Like any firearm platform, there are AKs that can be bought at entry-level prices, then then there are AKs that fall into the, “Honey, we’re going to miss our mortgage payment this month” category. To help put some parameters on all of this, I flat-out asked Bob this question: “What does an inexpensive AK get me, versus one that will cost a good chunk of change?”
According to Bob, what’s true in any business is true in the AK world. “Time spent doing a good job makes the difference,” he said. “Many guns are good but not finished well. Many have good barrels, but the finish leaves something to be desired. Most high-end guys do not make all of their parts, and that’s where we’re a little different because we have all the CNC machinery in-house to build anything we want, anytime.”
Defining The ARK
I keep talking about an ARK, so let’s take a look at what an ARK is: In short, the ARK name makes it sound a lot like an AR and an AK all mixed together, and that’s exactly what it is. It’s a Creative Arms firearm which, according to Bob, takes the best of the AR platform and merges it with the best of the AK platform.
“It is kind of a long story,” said Bob. “We were doing some design work for Brownells and we ended up getting our 07 FFL and SOT. The guys in the shop wanted to build some AR’s — so I let them — and then I thought about the AR and the AK. At that time there were not many good trigger options for the AK, so I thought wow, ‘Let’s build a milled receiver AK that has an AR trigger group, full-length rail system and a buffer-tube-style stock mount.’
“After four patents, $500k-plus and a few years … we got It dialed in to be a cool sporting rifle,” Folkestad added. “Our thought was that there were enough AR variants in the market. We build many AR-15 and AR-10 style rifles, as well as OEM rifles for several other manufactures, so this was something different in the market.”
When Creative Arms was designing the ARK, they stuck with the 7.62x39mm cartridge purposely. “The 7.62×39 is cheap to shoot and a good round for midsized game out to about 250 yards,” Bob said. “We make .300 Blackout and 5.56 NATO in ARs, and at the time we were working on the ARK there was a big ban on ammo in 5.45x39mm, so we did not use that caliber. However, we can make the ARK in 5.45x39mm, but it’s a limited market due to lower-priced ammo and most Americans would rather shoot an AR variant.”
Now, let’s make one thing clear.
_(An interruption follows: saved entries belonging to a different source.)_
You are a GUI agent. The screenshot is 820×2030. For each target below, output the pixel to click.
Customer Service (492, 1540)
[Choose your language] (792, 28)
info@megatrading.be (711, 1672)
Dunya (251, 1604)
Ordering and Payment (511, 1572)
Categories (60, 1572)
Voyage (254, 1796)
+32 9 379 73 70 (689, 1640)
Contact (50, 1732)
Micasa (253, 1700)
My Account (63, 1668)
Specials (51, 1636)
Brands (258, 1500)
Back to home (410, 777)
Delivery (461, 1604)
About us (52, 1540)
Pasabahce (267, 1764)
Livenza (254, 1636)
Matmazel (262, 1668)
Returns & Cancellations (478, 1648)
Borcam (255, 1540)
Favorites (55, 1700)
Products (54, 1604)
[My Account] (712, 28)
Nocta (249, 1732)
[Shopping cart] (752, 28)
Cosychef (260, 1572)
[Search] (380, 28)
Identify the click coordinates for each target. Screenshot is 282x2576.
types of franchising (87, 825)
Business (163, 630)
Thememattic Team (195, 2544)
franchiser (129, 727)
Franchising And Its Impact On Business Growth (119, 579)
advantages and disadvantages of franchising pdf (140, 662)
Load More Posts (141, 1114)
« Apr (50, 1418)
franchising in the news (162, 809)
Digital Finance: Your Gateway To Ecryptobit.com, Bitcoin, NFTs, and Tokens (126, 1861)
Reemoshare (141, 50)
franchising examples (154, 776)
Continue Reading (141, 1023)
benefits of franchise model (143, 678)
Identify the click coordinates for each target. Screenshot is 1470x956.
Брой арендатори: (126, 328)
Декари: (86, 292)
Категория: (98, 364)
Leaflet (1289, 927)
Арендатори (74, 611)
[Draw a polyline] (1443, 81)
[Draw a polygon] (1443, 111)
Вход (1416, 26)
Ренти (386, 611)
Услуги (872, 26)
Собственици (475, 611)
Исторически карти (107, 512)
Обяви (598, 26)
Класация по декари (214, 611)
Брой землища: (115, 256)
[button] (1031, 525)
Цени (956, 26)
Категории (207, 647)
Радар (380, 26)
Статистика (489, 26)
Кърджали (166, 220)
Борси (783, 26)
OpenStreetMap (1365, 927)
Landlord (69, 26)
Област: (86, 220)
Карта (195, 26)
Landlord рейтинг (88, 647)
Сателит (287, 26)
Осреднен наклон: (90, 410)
Creative Arms, Bob Folkestad — and even little ole me, the gun writer — know quite well that an ARK is not an AK-47. It’s an AK hybrid. We also know that the AK following is by far the most boisterous in the firearms community, so how they reacted to the ARK was absolutely noticed by Creative Arms.
So, how did the AK crowd react?
“They love it or they hate it,” said Bob. “I am an AK purist personally, and I have 20 or so in my personal collection from several countries and calibers. AK owners do not drink the same Kool Aid as the AR guys do — they’re much tougher on any AK variants that are new. If it’s from the (former) Eastern Block countries or Russia, they love them. Dedicated AK shooters pick apart my guns — until they shoot one.”
So, if you’re not a card-carrying member of the “AK-47 or nothing” crowd, how do you decide between an ARK or an AK platform to blow through a few cases of 7.62x39mm ammunition? Even for Bob, it’s a hard question.
“It’s like buying tennis shoes: What do you want?” said Bob. “Our guns are 100 percent USA made, we make our own bolts, carrier, trunnion, gas tube, receiver, rails and handguards. It’s a solid gun, and to make it this way we needed to bring everything in-house. If a potential buyer wants to put an optic on a sporting rifle in 7.62×39, add a rail and have countless furniture, grip and trigger options — then the ARK is a good platform.”